══ Available records ══
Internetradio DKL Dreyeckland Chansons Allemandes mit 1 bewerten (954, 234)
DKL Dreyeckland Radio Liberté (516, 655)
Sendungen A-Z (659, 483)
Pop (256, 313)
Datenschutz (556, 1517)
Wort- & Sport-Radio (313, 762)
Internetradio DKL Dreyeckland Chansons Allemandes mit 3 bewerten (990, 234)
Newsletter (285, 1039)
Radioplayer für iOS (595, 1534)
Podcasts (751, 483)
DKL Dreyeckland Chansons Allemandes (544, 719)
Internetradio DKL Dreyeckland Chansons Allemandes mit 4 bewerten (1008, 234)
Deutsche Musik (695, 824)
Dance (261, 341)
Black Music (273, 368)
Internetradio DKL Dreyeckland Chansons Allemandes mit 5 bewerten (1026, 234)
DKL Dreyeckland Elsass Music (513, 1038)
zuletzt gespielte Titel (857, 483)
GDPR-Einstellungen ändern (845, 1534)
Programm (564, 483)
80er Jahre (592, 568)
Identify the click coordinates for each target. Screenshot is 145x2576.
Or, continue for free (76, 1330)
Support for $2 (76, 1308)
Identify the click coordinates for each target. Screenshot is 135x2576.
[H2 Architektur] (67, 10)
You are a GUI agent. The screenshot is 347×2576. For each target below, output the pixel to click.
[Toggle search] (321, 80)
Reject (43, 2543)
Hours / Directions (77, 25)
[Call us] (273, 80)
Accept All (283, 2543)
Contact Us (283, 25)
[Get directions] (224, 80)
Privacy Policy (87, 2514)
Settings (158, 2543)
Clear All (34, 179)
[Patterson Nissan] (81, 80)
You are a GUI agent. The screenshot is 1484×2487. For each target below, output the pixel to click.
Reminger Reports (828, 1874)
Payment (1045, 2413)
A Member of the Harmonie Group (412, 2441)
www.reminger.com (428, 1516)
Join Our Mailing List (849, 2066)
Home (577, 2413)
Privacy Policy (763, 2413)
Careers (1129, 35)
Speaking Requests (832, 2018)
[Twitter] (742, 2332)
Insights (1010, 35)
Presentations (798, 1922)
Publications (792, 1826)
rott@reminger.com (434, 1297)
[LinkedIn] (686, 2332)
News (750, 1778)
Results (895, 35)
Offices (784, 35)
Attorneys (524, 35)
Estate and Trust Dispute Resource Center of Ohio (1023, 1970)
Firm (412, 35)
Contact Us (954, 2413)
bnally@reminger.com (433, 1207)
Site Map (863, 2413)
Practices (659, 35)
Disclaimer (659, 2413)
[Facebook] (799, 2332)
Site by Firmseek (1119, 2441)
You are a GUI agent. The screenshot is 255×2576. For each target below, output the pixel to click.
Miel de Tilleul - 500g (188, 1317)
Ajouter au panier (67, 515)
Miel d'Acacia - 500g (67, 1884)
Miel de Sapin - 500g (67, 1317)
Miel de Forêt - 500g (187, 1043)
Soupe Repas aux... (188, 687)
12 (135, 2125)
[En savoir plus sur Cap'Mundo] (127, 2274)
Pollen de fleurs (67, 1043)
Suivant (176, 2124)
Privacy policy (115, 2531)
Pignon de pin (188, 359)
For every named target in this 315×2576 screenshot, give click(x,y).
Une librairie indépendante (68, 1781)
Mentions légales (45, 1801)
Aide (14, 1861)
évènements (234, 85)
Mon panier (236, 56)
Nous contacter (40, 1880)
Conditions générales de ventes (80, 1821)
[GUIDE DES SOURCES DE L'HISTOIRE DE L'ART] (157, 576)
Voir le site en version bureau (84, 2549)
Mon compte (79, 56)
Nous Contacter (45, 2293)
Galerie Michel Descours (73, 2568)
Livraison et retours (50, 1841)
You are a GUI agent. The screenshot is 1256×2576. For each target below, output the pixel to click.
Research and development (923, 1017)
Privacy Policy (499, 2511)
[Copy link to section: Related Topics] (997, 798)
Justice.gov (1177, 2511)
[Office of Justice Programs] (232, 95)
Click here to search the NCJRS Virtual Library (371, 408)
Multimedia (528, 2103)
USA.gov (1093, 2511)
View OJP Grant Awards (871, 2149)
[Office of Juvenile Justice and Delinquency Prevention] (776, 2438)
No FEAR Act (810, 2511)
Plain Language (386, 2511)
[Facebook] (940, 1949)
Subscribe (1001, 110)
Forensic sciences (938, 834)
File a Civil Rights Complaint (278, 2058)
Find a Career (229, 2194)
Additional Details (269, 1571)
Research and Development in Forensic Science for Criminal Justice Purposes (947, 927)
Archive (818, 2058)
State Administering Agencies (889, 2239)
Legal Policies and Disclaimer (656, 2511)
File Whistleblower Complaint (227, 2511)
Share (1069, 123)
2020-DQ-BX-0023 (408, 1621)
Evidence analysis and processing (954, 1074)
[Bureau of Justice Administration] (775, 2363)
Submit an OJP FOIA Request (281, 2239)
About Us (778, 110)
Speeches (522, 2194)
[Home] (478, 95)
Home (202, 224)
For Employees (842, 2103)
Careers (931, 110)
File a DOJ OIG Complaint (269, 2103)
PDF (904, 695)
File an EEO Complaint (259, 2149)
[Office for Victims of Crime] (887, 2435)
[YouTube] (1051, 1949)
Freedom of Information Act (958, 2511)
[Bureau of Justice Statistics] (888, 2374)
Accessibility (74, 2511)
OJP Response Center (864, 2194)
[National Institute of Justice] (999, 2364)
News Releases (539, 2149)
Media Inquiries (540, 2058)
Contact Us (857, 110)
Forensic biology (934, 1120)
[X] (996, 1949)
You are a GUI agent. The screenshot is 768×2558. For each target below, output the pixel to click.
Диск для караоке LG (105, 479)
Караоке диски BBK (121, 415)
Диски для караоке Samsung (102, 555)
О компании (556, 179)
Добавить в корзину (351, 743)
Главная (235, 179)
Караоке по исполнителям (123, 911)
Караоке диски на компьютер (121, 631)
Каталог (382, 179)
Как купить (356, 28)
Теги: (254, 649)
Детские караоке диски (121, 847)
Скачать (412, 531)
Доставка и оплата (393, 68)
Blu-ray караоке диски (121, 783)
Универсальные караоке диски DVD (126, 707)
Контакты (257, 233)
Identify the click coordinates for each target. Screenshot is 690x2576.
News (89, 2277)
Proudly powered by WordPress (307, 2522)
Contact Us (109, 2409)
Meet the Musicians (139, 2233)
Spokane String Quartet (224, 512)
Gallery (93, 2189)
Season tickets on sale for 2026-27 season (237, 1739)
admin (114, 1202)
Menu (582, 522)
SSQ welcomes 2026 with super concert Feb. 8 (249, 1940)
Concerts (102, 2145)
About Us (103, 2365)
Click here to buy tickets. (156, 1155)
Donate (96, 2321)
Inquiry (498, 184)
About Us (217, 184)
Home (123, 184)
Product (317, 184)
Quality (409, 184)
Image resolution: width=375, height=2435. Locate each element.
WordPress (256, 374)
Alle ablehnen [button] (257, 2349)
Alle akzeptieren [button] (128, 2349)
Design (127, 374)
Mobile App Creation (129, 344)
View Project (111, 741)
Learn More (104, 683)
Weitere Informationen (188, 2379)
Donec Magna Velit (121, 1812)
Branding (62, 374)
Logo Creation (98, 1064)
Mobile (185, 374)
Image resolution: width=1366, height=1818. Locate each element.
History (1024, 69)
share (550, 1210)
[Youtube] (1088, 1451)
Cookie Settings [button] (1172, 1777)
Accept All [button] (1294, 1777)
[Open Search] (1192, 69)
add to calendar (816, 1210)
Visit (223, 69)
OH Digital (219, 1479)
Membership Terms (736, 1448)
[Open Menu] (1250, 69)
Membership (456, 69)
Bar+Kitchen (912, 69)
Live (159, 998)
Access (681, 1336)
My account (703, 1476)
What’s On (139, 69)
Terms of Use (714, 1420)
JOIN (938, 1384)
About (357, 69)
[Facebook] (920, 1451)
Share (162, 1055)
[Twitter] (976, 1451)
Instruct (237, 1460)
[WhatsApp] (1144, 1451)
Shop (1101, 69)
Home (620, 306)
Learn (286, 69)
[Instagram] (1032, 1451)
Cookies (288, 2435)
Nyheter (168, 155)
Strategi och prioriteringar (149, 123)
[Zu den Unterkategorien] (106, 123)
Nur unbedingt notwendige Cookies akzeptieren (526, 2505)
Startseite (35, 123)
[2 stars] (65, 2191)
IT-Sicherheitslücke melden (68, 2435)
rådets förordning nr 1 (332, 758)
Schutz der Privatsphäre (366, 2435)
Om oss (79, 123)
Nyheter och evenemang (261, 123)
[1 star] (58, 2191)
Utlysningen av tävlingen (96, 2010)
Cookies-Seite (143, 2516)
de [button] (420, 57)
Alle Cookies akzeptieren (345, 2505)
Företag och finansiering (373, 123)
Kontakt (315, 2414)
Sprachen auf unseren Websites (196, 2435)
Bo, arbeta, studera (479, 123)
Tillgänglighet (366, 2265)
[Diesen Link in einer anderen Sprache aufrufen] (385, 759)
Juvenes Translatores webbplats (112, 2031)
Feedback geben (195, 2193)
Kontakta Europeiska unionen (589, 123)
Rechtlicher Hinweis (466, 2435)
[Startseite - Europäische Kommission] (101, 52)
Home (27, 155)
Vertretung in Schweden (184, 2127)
═══
Look above for the line with "Spokane String Quartet (224, 512)" and the line with "Nur unbedingt notwendige", and reproduce exactly those two lines plus every line between, nothing more.

### [Result]
Spokane String Quartet (224, 512)
Gallery (93, 2189)
Season tickets on sale for 2026-27 season (237, 1739)
admin (114, 1202)
Menu (582, 522)
SSQ welcomes 2026 with super concert Feb. 8 (249, 1940)
Concerts (102, 2145)
About Us (103, 2365)
Click here to buy tickets. (156, 1155)
Donate (96, 2321)
Inquiry (498, 184)
About Us (217, 184)
Home (123, 184)
Product (317, 184)
Quality (409, 184)
Image resolution: width=375, height=2435. Locate each element.
WordPress (256, 374)
Alle ablehnen [button] (257, 2349)
Alle akzeptieren [button] (128, 2349)
Design (127, 374)
Mobile App Creation (129, 344)
View Project (111, 741)
Learn More (104, 683)
Weitere Informationen (188, 2379)
Donec Magna Velit (121, 1812)
Branding (62, 374)
Logo Creation (98, 1064)
Mobile (185, 374)
Image resolution: width=1366, height=1818. Locate each element.
History (1024, 69)
share (550, 1210)
[Youtube] (1088, 1451)
Cookie Settings [button] (1172, 1777)
Accept All [button] (1294, 1777)
[Open Search] (1192, 69)
add to calendar (816, 1210)
Visit (223, 69)
OH Digital (219, 1479)
Membership Terms (736, 1448)
[Open Menu] (1250, 69)
Membership (456, 69)
Bar+Kitchen (912, 69)
Live (159, 998)
Access (681, 1336)
My account (703, 1476)
What’s On (139, 69)
Terms of Use (714, 1420)
JOIN (938, 1384)
About (357, 69)
[Facebook] (920, 1451)
Share (162, 1055)
[Twitter] (976, 1451)
Instruct (237, 1460)
[WhatsApp] (1144, 1451)
Shop (1101, 69)
Home (620, 306)
Learn (286, 69)
[Instagram] (1032, 1451)
Cookies (288, 2435)
Nyheter (168, 155)
Strategi och prioriteringar (149, 123)
[Zu den Unterkategorien] (106, 123)
Nur unbedingt notwendige Cookies akzeptieren (526, 2505)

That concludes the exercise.